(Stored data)
◇ ◇ ◇ ◇

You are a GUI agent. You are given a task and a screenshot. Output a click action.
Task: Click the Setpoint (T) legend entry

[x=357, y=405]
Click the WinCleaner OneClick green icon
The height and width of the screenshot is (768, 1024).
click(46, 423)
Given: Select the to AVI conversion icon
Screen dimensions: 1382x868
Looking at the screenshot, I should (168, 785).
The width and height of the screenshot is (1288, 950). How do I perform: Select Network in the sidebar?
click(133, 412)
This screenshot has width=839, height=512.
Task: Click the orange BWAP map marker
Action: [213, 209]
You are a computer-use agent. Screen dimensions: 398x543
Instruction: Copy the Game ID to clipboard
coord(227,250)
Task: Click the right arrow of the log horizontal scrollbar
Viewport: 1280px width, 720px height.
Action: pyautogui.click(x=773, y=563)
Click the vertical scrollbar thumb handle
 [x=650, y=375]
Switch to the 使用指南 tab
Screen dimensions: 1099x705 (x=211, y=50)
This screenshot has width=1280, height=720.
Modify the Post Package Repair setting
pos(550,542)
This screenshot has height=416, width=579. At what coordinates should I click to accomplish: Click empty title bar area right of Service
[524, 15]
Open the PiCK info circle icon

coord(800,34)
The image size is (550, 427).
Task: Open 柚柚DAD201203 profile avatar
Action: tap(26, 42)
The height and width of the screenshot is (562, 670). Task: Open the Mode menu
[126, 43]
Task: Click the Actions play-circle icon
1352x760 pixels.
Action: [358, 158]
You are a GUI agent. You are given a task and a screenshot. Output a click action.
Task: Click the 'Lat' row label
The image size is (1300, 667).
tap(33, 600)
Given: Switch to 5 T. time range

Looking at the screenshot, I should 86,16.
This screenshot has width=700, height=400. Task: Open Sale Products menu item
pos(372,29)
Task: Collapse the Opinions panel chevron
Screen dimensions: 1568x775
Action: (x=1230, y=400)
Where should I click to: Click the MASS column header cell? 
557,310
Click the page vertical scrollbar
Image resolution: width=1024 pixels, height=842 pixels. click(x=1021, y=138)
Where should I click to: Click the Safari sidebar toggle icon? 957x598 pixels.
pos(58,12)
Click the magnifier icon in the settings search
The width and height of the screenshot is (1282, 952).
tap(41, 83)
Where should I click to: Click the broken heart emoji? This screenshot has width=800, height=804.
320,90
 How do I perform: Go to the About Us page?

◇ ◇ ◇ ◇

> **How to complete this task**
Output only the lines from the one holding "The height and width of the screenshot is (562, 670)." through the last line above, exactly as they appear.

> **Answer to this task**
The height and width of the screenshot is (562, 670). Task: Open the Mode menu
[126, 43]
Task: Click the Actions play-circle icon
1352x760 pixels.
Action: [358, 158]
You are a GUI agent. You are given a task and a screenshot. Output a click action.
Task: Click the 'Lat' row label
The image size is (1300, 667).
tap(33, 600)
Given: Switch to 5 T. time range

Looking at the screenshot, I should 86,16.
This screenshot has width=700, height=400. Task: Open Sale Products menu item
pos(372,29)
Task: Collapse the Opinions panel chevron
Screen dimensions: 1568x775
Action: (x=1230, y=400)
Where should I click to: Click the MASS column header cell? 
557,310
Click the page vertical scrollbar
Image resolution: width=1024 pixels, height=842 pixels. click(x=1021, y=138)
Where should I click to: Click the Safari sidebar toggle icon? 957x598 pixels.
pos(58,12)
Click the magnifier icon in the settings search
The width and height of the screenshot is (1282, 952).
tap(41, 83)
Where should I click to: Click the broken heart emoji? This screenshot has width=800, height=804.
320,90
 How do I perform: Go to the About Us page?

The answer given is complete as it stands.